Ide Mark, Papapanou Panos N
Periodontology, King's College London Dental Institute, London, UK.
J Clin Periodontol. 2013 Apr;40 Suppl 14:S181-94. doi: 10.1111/jcpe.12063.
There is still debate regarding potential relationships between maternal periodontitis during pregnancy and adverse pregnancy outcomes. The aim of this systematic review was to synthesize the available epidemiological evidence on this association.
Combined electronic and hand search of MEDLINE, EMBASE, WEB OF SCIENCE and Cochrane Central Register databases.
Original publications reporting data from cross-sectional, case-control or prospective cohort epidemiological studies on the association between periodontal status and preterm birth, low birthweight (LBW) or pre-eclampsia. The search was not limited to publications in English. All selected studies provided data based on professional assessments of periodontal status, and outcome variables, including preterm birth (<37 weeks gestation), LBW (<2500 g), gestational age, small for gestational age, birthweight, pregnancy loss or miscarriage, or pre-eclampsia.
Pregnant women with or without periodontal disease, and with or without adverse pregnancy outcomes, assessed either during pregnancy or postpartum. No intervention studies were included. Study appraisal and synthesis methods - Publications were assessed based on predefined screening criteria including type of periodontal assessment, consistency in the timing of the periodontal assessment with respect to gestational age, examiner masking and consideration of additional exposures and confounders.
Maternal periodontitis is modestly but significantly associated with LBW and preterm birth, but the use of a categorical or a continuous exposure definition of periodontitis appears to impact the findings: Although significant associations emerge from case-control and cross-sectional studies using periodontitis "case definitions," these were substantially attenuated in studies assessing periodontitis as a continuous variable. Data from prospective studies followed a similar pattern, but associations were generally weaker. Maternal periodontitis was significantly associated with pre-eclampsia.
There is a high degree of variability in study populations, recruitment and assessment, as well as differences in how data are recorded and handled. As a result, studies included in meta-analyses show a high degree of heterogeneity.
Maternal periodontitis is modestly but independently associated with adverse pregnancy outcomes, but the findings are impacted by periodontitis case definitions. It is suggested that future studies employ both continuous and categorical assessments of periodontal status. Further use of the composite outcome preterm LBW is not encouraged.
关于孕期母体牙周炎与不良妊娠结局之间的潜在关系仍存在争议。本系统评价的目的是综合有关这种关联的现有流行病学证据。
对MEDLINE、EMBASE、科学网和考克兰中央对照试验注册库数据库进行电子检索与手工检索相结合。

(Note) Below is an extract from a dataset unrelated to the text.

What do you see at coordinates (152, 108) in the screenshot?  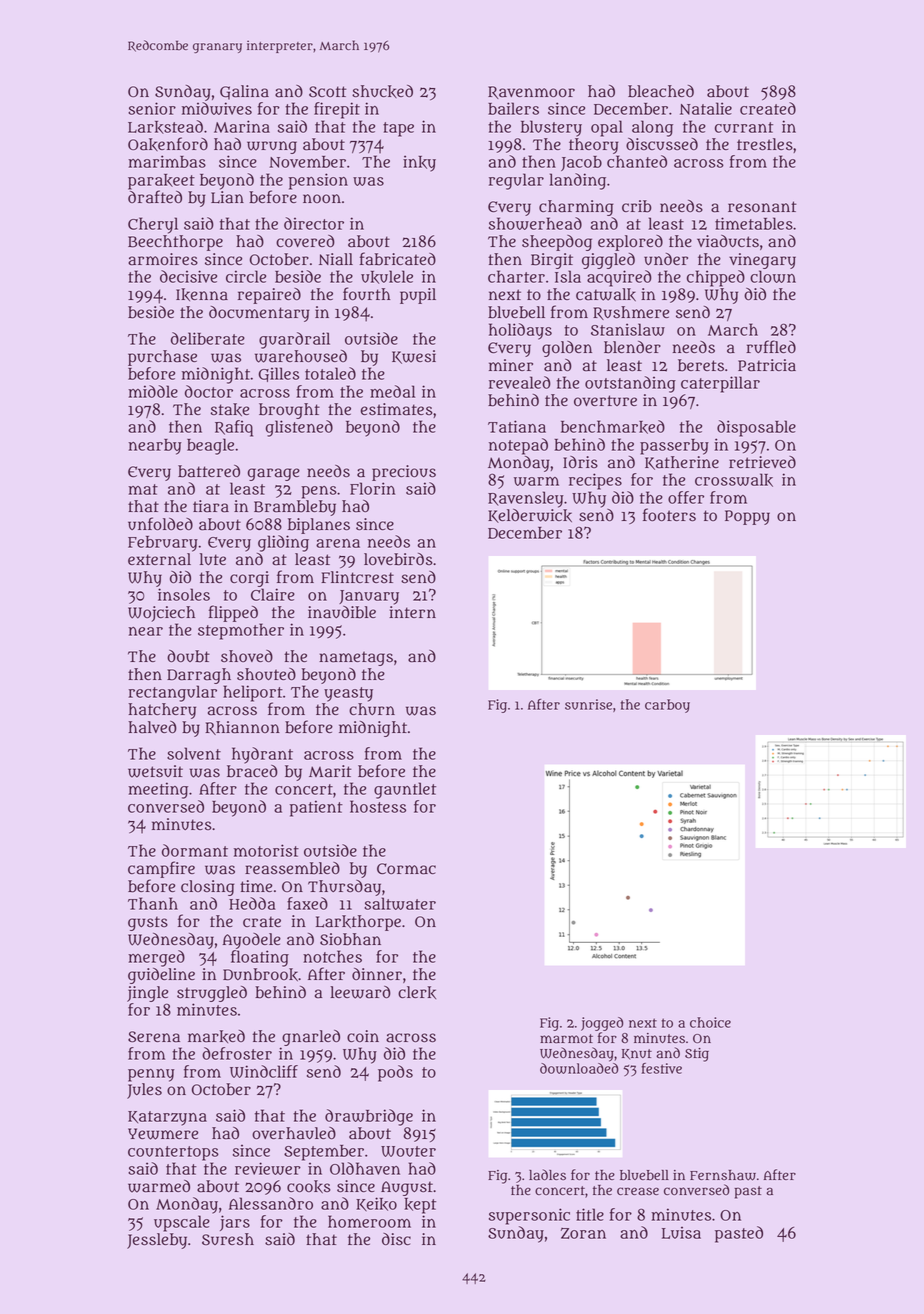 I see `senior` at bounding box center [152, 108].
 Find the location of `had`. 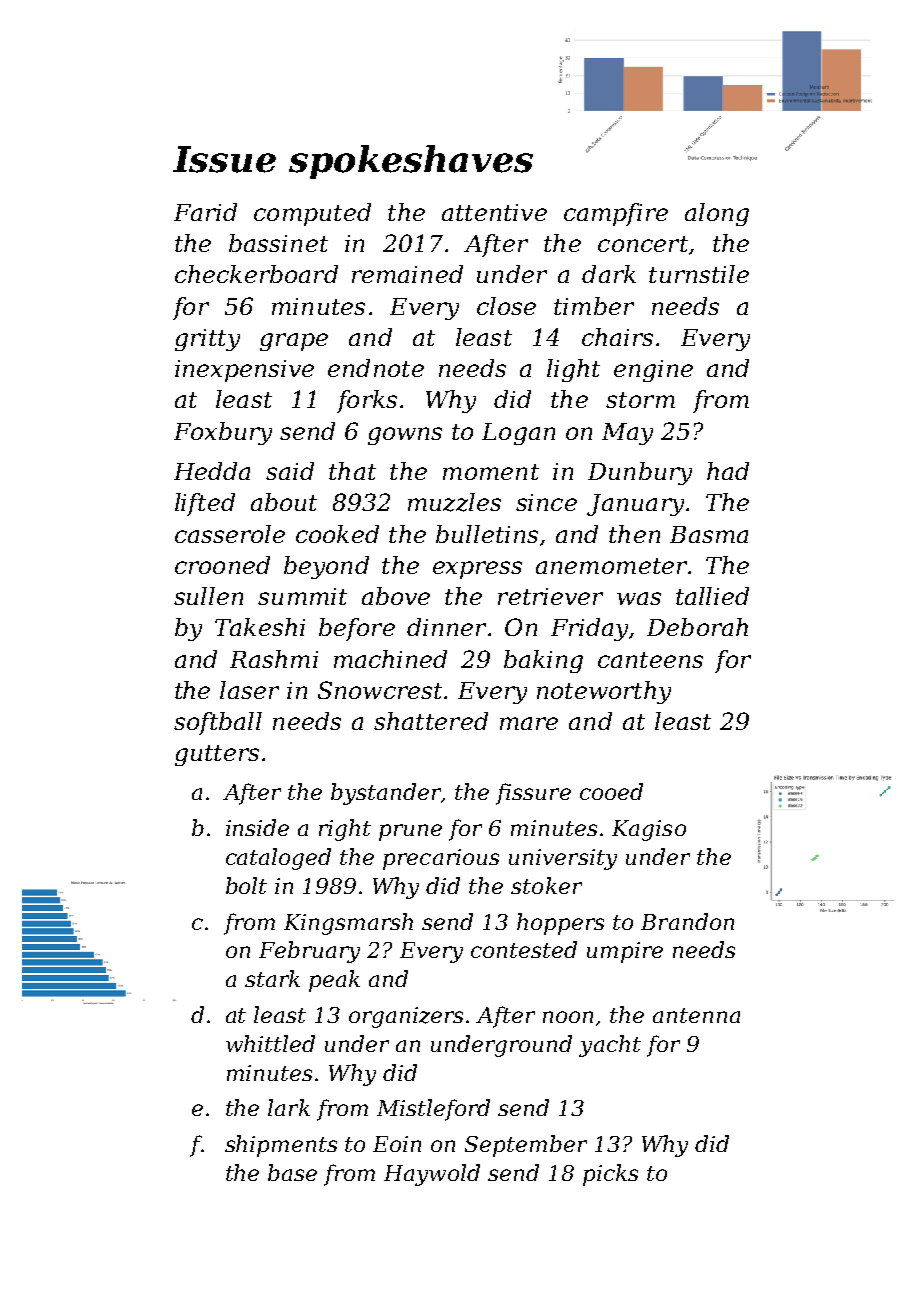

had is located at coordinates (728, 471).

原始出版物报告来自横断面、病例对照或前瞻性队列流行病学研究的数据,这些研究涉及牙周状况与早产、低出生体重(LBW)或先兆子痫之间的关联。检索不限于英文出版物。所有选定研究均基于对牙周状况的专业评估以及结局变量提供数据,结局变量包括早产(妊娠<37周)、低出生体重(<2500克)、孕周、小于胎龄儿、出生体重、妊娠丢失或流产,或先兆子痫。
在孕期或产后评估的患有或未患有牙周疾病、有或无不良妊娠结局的孕妇。未纳入干预性研究。研究评估与综合方法——根据预定义的筛选标准对出版物进行评估,这些标准包括牙周评估类型、牙周评估时间与孕周的一致性、检查者设盲以及对其他暴露因素和混杂因素的考虑。
母体牙周炎与低出生体重和早产存在适度但显著的关联,但牙周炎的分类或连续暴露定义的使用似乎会影响研究结果:尽管使用牙周炎“病例定义”的病例对照研究和横断面研究得出了显著关联,但在将牙周炎作为连续变量进行评估的研究中,这些关联大幅减弱。前瞻性研究的数据呈现类似模式,但关联通常较弱。母体牙周炎与先兆子痫显著相关。
研究人群、招募和评估存在高度变异性,以及数据记录和处理方式存在差异。因此,纳入荟萃分析的研究显示出高度异质性。
母体牙周炎与不良妊娠结局存在适度但独立的关联,但研究结果受牙周炎病例定义的影响。建议未来研究同时采用牙周状况的连续和分类评估。不鼓励进一步使用早产低出生体重这一综合结局。